Baca Juga: Gempita Usulkan Tiga Program kepada Rosan Roeslani dan Paguyuban
Sidang Asesmen Tokoh yang Diajukan
Wamensos Agus Jabo Priyono. [FT News]
Agus yang juga merupakan aktivis 98 menjelaskan bahwa batas waktu pengusulan dari daerah akan berakhir pada akhir Mei. Setelah semuanya masuk, TP2GP bakal menggelar sidang untuk melakukan asesmen terhadap tokoh-tokoh yang diajukan, termasuk meninjau rekam jejak dan kontribusi dalam sejarah bangsa.
"Di bulan akhir Mei ini mestinya pengusulan dari daerah yang ditekan oleh gubernur segala macam sudah final. Dan itu akan dilakukan sidang-sidang di tim ad-hoc nanti untuk mengasesmen, mengkaji, meneliti siapa yang kira-kira yang berhak untuk mendapatkan gelar," pungkas Agus.

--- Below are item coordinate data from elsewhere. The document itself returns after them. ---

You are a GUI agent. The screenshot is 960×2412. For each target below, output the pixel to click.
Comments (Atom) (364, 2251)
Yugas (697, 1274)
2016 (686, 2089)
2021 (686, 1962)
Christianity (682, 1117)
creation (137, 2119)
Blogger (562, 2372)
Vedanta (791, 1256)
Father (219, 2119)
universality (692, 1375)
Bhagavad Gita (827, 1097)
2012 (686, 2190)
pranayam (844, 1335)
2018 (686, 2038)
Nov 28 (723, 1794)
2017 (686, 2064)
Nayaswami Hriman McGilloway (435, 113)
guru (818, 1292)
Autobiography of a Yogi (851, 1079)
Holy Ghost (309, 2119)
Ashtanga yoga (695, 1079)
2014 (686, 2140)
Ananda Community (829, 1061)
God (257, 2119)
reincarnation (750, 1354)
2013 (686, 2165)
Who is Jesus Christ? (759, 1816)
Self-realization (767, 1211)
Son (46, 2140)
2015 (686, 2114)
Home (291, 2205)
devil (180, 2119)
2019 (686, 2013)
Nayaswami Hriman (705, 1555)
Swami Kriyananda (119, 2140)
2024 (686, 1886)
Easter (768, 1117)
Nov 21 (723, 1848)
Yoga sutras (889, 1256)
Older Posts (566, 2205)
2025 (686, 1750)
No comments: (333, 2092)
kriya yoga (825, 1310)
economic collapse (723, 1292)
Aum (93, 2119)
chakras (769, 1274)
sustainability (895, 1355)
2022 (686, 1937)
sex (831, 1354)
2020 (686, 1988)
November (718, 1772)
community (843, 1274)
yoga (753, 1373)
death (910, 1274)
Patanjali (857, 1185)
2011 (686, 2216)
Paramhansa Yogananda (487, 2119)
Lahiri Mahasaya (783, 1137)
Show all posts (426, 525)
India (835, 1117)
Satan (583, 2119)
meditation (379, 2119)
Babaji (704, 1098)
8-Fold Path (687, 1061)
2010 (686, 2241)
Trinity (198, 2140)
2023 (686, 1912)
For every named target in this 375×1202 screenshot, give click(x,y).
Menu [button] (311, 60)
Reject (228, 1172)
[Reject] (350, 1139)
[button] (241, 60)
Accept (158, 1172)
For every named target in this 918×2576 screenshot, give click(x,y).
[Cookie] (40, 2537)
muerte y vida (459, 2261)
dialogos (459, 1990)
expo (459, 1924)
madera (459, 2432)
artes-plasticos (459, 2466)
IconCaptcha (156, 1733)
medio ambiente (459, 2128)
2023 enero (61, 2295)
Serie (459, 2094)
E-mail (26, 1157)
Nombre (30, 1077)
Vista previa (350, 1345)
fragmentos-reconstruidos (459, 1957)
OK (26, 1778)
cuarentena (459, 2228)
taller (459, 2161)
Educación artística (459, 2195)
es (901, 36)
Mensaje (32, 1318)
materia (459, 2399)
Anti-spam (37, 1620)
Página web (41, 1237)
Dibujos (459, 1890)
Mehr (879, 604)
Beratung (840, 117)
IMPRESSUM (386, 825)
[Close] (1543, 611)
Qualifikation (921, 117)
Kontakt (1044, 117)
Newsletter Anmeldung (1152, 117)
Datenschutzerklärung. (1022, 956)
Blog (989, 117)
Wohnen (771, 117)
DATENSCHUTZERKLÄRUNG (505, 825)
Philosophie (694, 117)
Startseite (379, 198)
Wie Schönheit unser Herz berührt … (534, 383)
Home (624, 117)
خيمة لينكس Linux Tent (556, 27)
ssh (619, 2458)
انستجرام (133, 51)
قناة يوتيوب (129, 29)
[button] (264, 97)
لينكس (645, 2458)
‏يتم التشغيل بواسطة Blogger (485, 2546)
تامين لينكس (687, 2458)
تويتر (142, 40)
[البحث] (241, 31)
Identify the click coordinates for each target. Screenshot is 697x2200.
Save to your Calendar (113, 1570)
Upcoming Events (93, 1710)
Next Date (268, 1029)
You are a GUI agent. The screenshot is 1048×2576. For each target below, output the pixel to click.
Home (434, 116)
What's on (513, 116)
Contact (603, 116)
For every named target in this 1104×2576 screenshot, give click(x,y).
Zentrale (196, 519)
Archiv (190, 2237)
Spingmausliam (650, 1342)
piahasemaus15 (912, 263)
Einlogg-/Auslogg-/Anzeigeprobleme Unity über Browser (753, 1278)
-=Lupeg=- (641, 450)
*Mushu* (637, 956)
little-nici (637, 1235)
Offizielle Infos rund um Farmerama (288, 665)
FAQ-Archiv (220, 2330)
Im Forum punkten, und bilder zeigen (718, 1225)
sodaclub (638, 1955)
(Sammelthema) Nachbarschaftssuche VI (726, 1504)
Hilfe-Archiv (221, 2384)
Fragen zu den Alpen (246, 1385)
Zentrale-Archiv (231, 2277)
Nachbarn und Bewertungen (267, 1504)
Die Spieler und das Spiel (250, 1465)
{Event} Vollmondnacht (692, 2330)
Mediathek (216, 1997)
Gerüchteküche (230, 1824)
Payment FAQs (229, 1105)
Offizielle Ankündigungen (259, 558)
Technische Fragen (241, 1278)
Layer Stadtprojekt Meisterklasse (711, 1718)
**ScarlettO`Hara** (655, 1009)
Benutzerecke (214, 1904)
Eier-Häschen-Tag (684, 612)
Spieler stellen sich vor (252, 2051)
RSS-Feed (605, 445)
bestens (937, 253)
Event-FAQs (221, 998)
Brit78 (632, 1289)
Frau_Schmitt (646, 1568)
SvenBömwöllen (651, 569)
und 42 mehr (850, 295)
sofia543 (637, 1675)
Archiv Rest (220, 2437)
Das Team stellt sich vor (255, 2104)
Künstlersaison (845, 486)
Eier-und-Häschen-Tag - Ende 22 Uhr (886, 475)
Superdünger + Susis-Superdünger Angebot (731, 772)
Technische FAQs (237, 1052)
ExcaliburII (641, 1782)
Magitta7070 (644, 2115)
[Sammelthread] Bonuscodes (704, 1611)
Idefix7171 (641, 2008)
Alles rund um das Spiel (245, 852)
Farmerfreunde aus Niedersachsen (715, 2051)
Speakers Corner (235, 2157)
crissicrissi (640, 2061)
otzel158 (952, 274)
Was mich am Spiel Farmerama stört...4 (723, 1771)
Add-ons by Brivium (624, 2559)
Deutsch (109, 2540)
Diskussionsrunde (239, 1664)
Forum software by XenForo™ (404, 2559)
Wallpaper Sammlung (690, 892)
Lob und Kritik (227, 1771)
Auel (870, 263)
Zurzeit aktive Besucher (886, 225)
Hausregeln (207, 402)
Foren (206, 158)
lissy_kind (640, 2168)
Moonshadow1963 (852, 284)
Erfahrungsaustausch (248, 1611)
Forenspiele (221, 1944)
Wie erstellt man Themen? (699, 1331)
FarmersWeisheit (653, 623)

Sebelumnya, nama Soeharto kembali mencuat sebagai kandidat penerima gelar pahlawan nasional.
Dukungan yang pengusulan datang dari sejumlah kalangan itu akhirnya menuai kritik dari pihak-pihak yang menilai warisan pemerintahannya masih menyisakan kontroversi, terutama masalah pelanggaran HAM dan otoritarianisme selama masa Orde Baru.
Perlu Dialog Terbuka
Terkait adanya polemik mengenai pemberian gelar Pahlawan Nasional kepada Presiden Ke-2 RI Soeharto, PP Muhammadiyah, melalui Ketua Umum Haedar Nashir, menyarankan agar isu ini diselesaikan melalui dialog terbuka yang melibatkan berbagai pihak.
Menurut Haedar, dialog yang inklusif dapat membantu masyarakat memahami berbagai perspektif terkait Soeharto dan mempercepat proses rekonsiliasi nasional.
"Semuanya harus ada dialog dan titik temu. Perspektif kita menghargai tokoh-tokoh bangsa yang memang punya sisi-sisi yang tidak baik, tetapi juga ada banyak sisi-sisi baiknya," kata Ketua Umum PP Muhammadiyah Haedar Nashir di Kantor PP Muhammadiyah Yogyakarta, Selasa (22/4/2025) kemarin.
Haedar menarik kembali ke masa lalu. Saat itu usulan gelar pahlawan nasional pada Presiden pertama RI Sukarno juga menimbulkan kontroversi. Sampai akhirnya, Sukarno terlambat diberi gelar pahlawan.
"Padahal beliau adalah tokoh sentral, proklamator, dan lain sebagainya. Ada juga tokoh-tokoh dari kekuatan masyarakat seperti dulu Muhammad Natsir, Buya Hamka, dan seterusnya, yang juga waktu itu sulit untuk diberi penghargaan, tapi akhirnya bisa," katanya.
Maka dari itu, soal hal ini, ke depan perlu dibangun dialog untuk rekonsiliasi.
"Lalu dampak dari kebijakan-kebijakan yang dulu berakibat buruk pada HAM dan lain sebagainya, itu diselesaikan dengan mekanisme ketatanegaraan yang tentu sesuai koridornya," jelasnya.